● **TASK ITEM**:
Scan the listing below. Copy each line that contains "computer".

● **EXERCISE INPUTS**:

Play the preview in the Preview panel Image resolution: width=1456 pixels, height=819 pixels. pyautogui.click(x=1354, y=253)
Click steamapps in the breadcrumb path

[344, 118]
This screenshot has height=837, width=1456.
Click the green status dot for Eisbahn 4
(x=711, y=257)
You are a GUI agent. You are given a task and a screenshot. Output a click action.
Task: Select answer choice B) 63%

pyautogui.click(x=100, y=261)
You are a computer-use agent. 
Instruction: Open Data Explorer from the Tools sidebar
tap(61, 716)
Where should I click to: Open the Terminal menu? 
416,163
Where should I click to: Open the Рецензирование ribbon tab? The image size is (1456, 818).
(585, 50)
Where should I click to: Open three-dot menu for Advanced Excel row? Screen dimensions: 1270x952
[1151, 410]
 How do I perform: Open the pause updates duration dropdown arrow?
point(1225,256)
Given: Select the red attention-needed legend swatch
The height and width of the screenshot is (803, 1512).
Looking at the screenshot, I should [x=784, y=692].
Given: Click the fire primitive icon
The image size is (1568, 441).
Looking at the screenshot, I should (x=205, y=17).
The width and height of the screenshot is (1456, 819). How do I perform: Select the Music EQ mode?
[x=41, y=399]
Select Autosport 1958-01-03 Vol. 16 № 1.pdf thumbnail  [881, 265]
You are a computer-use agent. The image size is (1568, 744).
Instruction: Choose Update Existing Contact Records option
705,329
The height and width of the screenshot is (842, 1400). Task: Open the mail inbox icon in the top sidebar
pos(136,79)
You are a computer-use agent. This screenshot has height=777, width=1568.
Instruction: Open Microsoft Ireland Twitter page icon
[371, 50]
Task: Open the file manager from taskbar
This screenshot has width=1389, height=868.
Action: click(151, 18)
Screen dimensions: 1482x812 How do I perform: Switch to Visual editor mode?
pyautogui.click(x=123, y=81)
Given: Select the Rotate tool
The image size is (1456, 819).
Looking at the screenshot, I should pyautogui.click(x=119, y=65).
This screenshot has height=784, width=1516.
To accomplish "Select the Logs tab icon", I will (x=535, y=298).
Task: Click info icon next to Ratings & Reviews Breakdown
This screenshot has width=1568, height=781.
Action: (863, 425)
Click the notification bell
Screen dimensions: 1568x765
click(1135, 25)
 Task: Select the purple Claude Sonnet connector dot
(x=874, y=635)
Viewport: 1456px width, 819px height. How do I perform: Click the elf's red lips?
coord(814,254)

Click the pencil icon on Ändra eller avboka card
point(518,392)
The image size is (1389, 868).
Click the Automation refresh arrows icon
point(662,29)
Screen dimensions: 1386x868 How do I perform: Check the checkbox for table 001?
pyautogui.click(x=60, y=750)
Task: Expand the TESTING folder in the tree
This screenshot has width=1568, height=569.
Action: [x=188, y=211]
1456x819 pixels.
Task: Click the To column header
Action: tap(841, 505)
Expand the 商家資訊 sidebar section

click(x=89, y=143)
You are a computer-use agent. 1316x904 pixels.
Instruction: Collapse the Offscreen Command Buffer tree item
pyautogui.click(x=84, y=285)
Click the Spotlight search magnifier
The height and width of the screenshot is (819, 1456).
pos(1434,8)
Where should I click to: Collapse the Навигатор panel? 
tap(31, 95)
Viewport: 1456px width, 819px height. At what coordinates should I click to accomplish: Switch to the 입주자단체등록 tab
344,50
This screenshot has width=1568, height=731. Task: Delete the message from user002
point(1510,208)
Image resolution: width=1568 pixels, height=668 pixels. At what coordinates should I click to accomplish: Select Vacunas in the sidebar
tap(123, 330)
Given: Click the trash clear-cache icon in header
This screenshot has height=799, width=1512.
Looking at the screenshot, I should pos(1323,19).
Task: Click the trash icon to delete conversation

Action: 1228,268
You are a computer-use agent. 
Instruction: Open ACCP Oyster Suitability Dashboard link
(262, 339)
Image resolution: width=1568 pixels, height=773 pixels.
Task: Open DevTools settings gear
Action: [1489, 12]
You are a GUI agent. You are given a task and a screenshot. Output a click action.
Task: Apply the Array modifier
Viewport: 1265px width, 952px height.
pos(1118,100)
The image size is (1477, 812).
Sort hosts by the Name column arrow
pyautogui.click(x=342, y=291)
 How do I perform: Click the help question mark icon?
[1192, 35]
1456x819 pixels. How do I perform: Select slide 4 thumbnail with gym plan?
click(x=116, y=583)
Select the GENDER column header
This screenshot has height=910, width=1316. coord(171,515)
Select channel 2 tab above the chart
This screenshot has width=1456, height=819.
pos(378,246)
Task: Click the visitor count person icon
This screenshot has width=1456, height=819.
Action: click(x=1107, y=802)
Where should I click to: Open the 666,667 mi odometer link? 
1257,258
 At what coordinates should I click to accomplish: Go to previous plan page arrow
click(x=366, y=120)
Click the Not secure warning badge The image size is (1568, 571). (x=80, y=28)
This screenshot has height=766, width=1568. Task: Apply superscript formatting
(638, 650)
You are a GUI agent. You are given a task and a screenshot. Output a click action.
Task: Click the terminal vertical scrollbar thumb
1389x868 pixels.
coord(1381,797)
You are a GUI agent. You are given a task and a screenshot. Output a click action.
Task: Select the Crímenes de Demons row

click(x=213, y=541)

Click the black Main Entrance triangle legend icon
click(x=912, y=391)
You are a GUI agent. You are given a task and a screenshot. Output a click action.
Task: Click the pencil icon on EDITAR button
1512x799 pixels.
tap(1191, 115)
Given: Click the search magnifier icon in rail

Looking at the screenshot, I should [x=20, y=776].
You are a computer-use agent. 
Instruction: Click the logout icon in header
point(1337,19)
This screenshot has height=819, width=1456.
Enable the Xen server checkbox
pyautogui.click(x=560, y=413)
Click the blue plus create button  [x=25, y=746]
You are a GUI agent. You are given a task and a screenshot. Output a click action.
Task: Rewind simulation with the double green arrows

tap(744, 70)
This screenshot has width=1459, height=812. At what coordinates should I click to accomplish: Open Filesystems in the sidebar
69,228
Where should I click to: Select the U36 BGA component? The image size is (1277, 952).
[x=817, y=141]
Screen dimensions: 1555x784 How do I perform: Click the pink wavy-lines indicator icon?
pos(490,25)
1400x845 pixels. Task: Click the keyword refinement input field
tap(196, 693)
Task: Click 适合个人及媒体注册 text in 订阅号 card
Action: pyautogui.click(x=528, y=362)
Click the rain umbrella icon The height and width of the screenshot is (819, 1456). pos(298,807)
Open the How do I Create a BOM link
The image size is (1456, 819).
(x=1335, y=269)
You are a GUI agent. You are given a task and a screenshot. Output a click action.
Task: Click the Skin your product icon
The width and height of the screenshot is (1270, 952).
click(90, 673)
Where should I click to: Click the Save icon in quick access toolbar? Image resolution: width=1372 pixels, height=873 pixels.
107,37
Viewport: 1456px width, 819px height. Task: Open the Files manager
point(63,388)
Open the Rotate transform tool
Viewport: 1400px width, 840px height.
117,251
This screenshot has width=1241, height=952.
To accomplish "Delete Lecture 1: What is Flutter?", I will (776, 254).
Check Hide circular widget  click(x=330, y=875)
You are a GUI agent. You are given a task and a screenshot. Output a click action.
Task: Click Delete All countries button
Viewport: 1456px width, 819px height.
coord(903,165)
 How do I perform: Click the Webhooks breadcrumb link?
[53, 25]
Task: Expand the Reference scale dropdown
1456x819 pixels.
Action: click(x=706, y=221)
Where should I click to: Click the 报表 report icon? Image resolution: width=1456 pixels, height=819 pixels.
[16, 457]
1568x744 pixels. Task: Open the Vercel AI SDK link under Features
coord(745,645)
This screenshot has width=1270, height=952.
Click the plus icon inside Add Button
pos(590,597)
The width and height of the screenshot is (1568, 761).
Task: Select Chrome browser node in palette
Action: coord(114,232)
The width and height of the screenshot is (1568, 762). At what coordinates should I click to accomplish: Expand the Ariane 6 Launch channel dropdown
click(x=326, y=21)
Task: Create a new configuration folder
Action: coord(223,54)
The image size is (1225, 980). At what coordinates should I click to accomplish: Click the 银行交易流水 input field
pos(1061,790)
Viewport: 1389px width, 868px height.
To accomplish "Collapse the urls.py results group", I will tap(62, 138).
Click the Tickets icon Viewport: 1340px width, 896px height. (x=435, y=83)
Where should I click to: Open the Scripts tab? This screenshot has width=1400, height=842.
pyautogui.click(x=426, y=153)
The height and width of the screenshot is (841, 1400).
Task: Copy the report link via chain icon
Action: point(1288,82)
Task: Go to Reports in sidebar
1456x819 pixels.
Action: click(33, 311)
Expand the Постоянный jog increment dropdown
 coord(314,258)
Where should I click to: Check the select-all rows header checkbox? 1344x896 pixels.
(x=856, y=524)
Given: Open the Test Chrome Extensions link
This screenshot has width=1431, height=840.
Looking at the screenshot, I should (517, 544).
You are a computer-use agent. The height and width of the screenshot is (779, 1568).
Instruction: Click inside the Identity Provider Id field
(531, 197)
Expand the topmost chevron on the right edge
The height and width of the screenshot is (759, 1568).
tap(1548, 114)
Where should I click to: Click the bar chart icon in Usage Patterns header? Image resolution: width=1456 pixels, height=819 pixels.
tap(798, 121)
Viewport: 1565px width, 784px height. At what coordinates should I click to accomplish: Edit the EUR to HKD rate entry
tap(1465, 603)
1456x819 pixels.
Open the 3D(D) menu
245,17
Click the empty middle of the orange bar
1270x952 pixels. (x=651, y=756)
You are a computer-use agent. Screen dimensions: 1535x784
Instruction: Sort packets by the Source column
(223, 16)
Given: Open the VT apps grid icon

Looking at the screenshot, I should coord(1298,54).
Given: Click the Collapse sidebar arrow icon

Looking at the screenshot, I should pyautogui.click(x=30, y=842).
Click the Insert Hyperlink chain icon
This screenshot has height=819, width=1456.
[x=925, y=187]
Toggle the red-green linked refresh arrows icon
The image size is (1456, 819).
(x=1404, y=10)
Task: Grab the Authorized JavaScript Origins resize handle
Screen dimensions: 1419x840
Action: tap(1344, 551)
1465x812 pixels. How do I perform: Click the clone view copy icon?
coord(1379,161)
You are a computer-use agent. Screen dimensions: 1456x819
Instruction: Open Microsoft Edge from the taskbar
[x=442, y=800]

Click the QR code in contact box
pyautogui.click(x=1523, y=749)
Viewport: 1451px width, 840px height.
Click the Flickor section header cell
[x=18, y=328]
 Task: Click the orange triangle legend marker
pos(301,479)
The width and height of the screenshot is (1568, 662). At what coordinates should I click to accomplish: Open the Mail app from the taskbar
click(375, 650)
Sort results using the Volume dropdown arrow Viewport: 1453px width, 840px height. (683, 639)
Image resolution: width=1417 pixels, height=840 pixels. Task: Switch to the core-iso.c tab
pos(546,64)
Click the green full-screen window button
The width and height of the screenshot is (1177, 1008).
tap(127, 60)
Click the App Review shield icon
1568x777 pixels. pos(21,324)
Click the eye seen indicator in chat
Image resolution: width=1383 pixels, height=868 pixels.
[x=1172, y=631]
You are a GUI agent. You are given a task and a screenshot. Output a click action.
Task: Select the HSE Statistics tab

● **EXERCISE OUTPUT**:
You are a computer-use agent. 
You are a computer-use agent. The image size is (1568, 744).
You are a computer-use agent. This screenshot has height=777, width=1568.
You are a computer-use agent. 1316x904 pixels.
You are a computer-use agent. 
You are a computer-use agent. 
You are a computer-use agent. The height and width of the screenshot is (779, 1568).
You are a computer-use agent. Screen dimensions: 1535x784
You are a computer-use agent. Screen dimensions: 1456x819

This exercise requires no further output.